▶ [Information shown]:
★ ★ ★
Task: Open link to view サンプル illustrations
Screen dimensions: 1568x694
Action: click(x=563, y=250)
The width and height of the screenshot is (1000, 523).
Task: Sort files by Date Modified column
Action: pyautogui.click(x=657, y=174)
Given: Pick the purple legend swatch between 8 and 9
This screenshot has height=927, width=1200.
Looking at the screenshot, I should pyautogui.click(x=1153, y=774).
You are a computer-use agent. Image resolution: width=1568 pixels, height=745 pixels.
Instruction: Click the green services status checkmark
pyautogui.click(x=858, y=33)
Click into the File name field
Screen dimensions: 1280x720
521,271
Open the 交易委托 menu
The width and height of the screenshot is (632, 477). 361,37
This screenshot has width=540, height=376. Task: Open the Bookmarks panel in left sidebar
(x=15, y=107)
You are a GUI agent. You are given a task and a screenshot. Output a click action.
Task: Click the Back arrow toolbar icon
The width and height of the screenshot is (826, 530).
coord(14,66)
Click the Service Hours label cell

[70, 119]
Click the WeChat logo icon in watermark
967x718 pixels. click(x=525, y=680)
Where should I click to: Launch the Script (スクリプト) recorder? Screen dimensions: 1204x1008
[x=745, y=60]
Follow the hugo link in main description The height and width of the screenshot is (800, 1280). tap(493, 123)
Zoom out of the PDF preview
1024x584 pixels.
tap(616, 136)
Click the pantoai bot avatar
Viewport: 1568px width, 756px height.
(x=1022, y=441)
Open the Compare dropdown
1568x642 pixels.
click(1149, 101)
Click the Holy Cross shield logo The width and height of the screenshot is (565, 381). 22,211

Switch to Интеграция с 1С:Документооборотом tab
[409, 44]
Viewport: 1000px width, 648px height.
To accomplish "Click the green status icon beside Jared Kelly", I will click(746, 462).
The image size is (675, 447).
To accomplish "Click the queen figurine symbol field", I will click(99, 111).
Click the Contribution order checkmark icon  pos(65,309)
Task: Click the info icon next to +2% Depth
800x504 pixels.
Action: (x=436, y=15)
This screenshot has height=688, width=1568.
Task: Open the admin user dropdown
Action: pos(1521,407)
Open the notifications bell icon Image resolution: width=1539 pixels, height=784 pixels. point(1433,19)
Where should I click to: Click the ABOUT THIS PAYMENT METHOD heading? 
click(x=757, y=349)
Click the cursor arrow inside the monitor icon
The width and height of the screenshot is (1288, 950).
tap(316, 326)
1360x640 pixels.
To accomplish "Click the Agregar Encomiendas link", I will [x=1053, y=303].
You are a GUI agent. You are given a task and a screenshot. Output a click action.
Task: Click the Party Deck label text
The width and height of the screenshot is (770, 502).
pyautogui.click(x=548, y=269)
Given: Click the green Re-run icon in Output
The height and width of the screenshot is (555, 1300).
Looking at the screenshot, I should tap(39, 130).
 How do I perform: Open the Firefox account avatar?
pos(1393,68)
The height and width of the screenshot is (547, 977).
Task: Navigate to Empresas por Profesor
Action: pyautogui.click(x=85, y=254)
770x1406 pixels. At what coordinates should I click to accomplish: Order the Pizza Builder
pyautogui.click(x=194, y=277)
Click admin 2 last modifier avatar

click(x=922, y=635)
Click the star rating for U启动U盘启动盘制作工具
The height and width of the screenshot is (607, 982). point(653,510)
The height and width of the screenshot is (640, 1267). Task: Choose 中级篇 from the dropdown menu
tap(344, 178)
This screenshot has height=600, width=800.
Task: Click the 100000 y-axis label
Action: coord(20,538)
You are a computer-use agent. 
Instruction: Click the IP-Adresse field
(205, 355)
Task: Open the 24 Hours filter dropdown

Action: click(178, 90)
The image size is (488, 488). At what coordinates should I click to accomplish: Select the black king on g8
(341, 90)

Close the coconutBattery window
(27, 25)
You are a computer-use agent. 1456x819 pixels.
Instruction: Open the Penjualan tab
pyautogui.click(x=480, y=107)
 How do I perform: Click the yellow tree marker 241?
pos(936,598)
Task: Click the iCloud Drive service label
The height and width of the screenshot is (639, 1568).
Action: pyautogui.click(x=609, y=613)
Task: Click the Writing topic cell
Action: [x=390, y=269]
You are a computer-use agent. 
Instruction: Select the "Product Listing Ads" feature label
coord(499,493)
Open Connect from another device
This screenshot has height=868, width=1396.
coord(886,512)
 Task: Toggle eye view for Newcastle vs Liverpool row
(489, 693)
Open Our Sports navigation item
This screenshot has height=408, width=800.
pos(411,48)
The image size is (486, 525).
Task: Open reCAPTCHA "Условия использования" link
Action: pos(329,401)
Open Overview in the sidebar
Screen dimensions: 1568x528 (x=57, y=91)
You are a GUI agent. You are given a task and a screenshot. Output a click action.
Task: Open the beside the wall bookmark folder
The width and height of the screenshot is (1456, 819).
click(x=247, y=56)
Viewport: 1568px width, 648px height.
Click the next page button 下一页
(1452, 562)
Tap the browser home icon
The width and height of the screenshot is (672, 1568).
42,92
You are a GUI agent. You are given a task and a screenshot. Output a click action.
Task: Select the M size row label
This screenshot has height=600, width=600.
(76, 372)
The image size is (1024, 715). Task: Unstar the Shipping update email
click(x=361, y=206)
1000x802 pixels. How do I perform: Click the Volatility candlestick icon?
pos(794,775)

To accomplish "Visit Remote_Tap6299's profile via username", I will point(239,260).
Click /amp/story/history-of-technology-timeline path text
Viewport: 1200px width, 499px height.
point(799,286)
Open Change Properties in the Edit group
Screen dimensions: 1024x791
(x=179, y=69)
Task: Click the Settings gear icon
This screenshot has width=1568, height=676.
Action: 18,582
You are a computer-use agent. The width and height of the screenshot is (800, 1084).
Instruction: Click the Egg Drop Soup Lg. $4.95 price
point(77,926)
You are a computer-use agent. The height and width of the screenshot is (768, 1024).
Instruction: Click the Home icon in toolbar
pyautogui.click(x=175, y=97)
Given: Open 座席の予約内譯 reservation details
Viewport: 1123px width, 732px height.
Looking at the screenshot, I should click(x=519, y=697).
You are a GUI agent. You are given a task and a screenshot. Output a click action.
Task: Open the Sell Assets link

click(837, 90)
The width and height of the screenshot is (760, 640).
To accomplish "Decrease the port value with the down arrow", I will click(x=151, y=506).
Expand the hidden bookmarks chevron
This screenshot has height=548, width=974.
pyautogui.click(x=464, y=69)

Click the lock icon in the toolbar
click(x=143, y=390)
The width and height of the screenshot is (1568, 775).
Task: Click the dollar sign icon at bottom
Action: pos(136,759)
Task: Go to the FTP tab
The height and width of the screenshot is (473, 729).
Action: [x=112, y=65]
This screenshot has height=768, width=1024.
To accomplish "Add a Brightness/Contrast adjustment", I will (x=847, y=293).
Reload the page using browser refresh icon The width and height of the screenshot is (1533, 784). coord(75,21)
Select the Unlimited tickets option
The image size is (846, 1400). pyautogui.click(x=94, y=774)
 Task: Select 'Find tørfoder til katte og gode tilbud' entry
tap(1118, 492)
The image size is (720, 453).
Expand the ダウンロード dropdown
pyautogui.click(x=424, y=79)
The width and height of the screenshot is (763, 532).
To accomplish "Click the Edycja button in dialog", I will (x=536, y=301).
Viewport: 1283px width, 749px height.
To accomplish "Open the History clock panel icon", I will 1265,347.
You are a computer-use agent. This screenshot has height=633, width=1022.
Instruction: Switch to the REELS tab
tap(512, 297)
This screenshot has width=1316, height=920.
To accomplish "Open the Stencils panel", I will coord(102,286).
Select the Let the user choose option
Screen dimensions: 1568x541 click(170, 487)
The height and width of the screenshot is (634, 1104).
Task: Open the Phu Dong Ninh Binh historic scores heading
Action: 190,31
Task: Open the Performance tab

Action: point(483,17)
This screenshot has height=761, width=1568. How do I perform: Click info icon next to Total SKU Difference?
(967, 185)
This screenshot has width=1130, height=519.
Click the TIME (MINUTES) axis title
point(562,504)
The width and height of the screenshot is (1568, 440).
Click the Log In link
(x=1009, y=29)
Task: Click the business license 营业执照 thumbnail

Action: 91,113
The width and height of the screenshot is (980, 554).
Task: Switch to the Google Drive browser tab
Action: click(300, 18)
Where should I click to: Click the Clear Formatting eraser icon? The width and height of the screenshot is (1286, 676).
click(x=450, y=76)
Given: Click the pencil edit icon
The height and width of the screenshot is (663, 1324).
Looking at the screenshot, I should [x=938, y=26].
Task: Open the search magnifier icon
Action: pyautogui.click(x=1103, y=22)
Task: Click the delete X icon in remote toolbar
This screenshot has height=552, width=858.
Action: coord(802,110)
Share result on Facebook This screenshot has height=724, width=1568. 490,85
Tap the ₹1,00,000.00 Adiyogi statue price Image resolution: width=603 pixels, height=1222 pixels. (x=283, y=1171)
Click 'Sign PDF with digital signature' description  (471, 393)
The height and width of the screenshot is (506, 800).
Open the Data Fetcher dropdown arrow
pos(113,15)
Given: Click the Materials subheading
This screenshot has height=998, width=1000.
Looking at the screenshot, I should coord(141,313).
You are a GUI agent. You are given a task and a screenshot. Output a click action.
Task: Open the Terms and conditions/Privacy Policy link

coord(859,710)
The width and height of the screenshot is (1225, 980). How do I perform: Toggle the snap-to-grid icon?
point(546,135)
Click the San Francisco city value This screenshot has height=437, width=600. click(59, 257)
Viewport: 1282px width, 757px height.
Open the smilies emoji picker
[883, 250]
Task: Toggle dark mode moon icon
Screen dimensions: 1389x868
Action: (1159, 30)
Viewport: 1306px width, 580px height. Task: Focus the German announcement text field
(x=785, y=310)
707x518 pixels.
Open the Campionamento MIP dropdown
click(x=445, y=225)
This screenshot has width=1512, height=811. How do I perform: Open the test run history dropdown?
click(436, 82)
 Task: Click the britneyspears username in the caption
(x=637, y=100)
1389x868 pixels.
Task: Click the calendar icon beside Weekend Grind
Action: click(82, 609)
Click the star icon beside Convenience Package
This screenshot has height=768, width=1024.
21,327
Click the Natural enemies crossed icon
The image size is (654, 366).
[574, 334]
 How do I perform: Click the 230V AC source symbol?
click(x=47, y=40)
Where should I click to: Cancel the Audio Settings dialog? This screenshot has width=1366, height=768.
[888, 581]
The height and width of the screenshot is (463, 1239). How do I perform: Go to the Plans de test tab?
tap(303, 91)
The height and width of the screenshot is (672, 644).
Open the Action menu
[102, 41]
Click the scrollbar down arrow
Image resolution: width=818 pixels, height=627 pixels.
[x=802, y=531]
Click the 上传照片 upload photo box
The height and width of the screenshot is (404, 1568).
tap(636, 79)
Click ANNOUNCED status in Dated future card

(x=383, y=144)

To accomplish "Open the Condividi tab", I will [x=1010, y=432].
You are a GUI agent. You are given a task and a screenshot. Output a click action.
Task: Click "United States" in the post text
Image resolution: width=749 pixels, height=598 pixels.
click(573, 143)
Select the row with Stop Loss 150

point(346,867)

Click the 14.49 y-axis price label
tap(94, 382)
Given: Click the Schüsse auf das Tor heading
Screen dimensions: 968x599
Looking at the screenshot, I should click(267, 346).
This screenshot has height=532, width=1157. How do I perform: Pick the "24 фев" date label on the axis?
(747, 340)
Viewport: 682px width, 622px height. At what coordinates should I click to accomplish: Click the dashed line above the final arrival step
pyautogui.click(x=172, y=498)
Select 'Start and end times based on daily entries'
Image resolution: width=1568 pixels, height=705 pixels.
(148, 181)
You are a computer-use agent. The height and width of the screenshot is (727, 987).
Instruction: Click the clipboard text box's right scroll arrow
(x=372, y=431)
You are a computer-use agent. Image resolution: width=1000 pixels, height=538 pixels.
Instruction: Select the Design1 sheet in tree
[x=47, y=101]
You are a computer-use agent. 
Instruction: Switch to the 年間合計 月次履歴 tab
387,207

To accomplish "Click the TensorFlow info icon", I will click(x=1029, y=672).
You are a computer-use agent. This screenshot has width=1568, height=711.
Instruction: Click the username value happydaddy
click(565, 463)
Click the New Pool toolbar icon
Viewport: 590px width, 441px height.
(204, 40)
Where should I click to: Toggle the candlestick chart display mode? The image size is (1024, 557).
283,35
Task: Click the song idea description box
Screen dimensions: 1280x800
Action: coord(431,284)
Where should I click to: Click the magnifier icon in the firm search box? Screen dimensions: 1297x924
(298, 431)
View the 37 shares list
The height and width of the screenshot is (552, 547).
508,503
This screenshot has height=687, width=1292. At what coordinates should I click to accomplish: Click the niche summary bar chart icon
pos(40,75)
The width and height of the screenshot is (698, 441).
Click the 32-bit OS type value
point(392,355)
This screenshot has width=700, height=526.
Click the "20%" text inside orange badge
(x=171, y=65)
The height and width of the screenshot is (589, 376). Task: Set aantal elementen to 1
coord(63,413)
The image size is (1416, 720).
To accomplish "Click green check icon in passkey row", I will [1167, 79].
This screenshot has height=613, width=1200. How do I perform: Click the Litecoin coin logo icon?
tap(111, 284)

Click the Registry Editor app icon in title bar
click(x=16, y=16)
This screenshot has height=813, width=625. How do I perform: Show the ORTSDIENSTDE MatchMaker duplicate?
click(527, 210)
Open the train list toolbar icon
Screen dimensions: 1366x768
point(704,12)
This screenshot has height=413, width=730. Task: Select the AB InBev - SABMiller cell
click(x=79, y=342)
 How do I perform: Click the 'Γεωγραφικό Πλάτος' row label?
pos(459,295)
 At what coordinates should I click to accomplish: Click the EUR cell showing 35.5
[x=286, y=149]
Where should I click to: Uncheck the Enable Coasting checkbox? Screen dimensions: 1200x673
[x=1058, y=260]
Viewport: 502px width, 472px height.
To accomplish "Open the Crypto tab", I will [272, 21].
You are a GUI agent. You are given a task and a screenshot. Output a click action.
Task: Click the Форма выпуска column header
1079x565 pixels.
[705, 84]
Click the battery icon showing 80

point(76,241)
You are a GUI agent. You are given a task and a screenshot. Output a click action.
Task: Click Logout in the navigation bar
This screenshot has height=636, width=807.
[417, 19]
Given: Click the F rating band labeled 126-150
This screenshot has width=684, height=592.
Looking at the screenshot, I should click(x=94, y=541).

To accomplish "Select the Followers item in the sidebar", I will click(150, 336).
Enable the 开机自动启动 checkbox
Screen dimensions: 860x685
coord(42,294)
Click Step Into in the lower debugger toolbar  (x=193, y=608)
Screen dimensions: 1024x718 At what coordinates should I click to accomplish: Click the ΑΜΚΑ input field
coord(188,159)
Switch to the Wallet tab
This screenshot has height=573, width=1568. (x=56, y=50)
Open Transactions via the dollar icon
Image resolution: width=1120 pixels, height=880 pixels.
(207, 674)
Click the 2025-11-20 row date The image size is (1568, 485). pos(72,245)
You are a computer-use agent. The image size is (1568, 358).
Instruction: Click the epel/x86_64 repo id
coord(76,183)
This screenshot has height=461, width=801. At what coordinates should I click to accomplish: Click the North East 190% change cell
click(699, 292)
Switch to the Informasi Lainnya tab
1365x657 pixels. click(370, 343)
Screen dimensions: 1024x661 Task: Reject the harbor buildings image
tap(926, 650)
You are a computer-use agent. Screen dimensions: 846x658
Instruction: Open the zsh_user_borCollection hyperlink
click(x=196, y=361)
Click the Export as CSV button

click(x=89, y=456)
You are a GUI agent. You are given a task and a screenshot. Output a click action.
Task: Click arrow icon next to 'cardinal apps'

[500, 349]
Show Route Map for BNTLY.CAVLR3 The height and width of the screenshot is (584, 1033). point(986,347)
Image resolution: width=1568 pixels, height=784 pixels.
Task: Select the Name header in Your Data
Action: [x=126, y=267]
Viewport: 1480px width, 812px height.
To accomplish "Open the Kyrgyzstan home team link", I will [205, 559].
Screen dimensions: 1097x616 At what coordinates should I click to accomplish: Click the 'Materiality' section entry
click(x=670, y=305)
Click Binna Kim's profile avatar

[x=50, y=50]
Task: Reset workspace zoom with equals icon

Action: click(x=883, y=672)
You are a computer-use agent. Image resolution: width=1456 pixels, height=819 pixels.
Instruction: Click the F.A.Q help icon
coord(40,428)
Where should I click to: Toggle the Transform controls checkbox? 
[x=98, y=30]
★ ★ ★
▶ [To do]: For each line in the records that holds "description", show that line as it stands.

▶ [Reply to the task]:
Follow the hugo link in main description The height and width of the screenshot is (800, 1280). tap(493, 123)
Click 'Sign PDF with digital signature' description  (471, 393)
Task: Click the song idea description box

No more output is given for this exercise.